What you need to do:
Copy the entries below verbatim, omitting any pictures they contain.

[Stored items]
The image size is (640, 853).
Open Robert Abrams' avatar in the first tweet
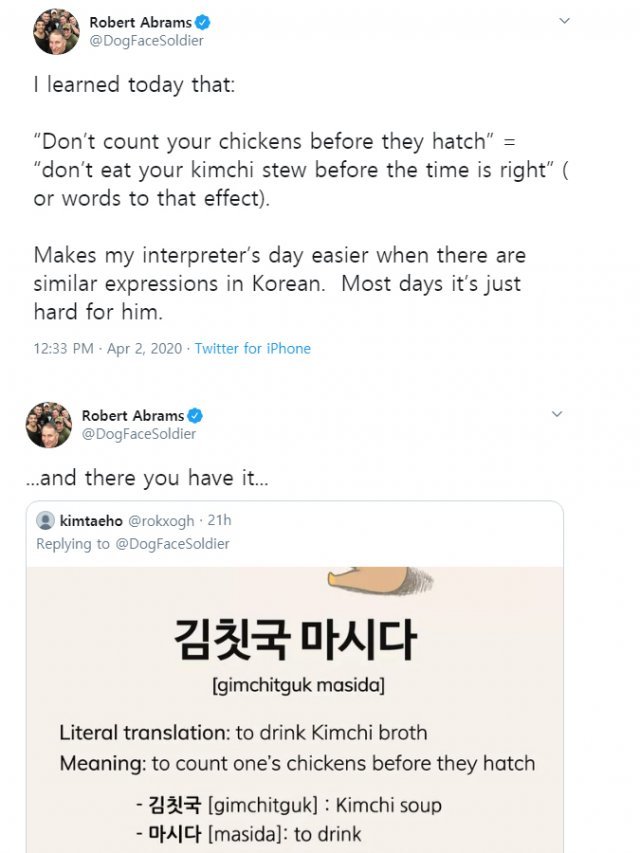coord(56,31)
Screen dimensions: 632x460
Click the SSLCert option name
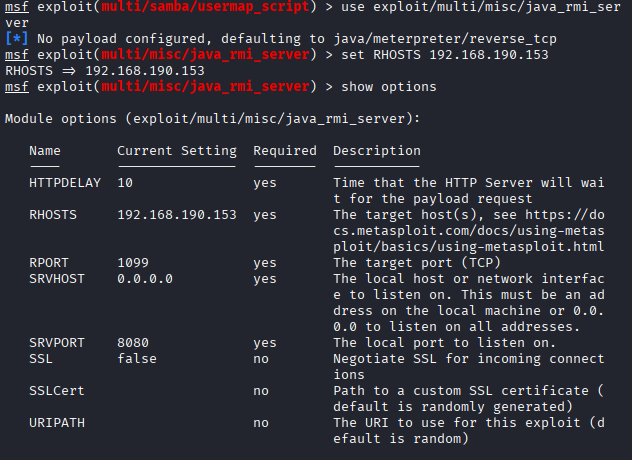(x=57, y=391)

Response area:
The image size is (640, 853).
Open Robert Abrams' avatar in the first tweet
coord(56,31)
Screen dimensions: 632x460
Click the SSLCert option name
(x=57, y=391)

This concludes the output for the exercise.